The Risk: Metaphor Stacking

The main failure mode is stacking metaphors without grounding. If navigation, loops, dreams, platforms, instruments, sovereignty, and protocols all appear at once, each may be good alone, but together they blur the active transfer. The reader stops completing the mapping.

Rule: One page, one governing metaphor. Supporting metaphors are subordinate to it and reinforce the same transfer. Do not let every interesting metaphor compete equally.

Design Implication

The interface should complete the metaphor, not merely illustrate it. If the page is about navigation, the structure should help users orient, choose paths, and see where they are. If it is about an instrument, interactions should feel precise, responsive, and intentional.

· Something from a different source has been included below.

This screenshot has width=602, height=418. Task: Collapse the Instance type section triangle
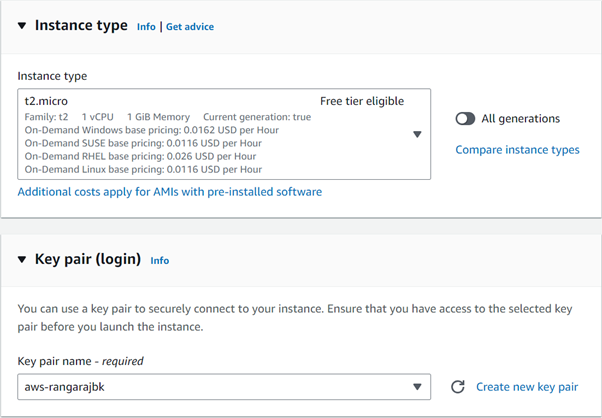click(x=22, y=26)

The governing metaphor is embodied in the UI — structure, headings, CTAs, and visuals express the same transfer.

Governing Metaphor Checklist

Use this when creating or reviewing homepage, docs, or venture pages.

Per Page

  • One governing metaphor — Named and stated early (e.g. “This page is about navigation” or “This is the instrument”).
  • Source and target clear — You can state in one sentence what is being transferred and into what.
  • Structure supports action — Headings, links, and CTAs use the same metaphor so the reader knows what to do next.
  • No ornament-only metaphors — Every metaphor on the page passes the five-question test.
  • Navigation completes the metaphor — Wayfinding and next steps feel like the governing metaphor (e.g. “paths,” “steps,” “instrument controls”).

Homepage

  • Governing metaphor is obvious in the first screen (e.g. “two paths,” “loop,” “system”).
  • Section order and labels reinforce one transfer (e.g. enemy → problem → loop → systems → choice).
  • CTAs use the same domain language (“Explore the system,” “Start the journey”).

Docs

  • Each doc or section has one governing metaphor; subsections support it.
  • Cross-links use consistent metaphor (e.g. “See the loop” not “See the article”).
  • Glossary and naming align to the metaphor where it matters.

Venture Pages

  • The venture’s metaphor (e.g. “board,” “game,” “path”) is named and used in headlines and CTAs.
  • Proof and credibility are framed in the same domain (e.g. “moves on the board,” “steps on the path”).

Connection

  • Persuasion — Metaphor as transfer structure supports ethos, logos, pathos, kairos, topos
  • Tight Five — Same five, different domains; metaphor carries the binding
  • Design — Interface that completes the metaphor
  • Progress — Pictures, navigation, loops as source domains
  • Naming standards — Terms that carry metaphor consistently

Questions

  • When two strong metaphors both fit a page, how do you choose the governing one — by conversion goal, by audience, or by existing site metaphor hierarchy?
  • How do we audit existing docs for metaphor stack without losing the depth that makes Dreamineering distinctive?
  • Should the governing metaphor be explicit in frontmatter or only enforced in structure and copy?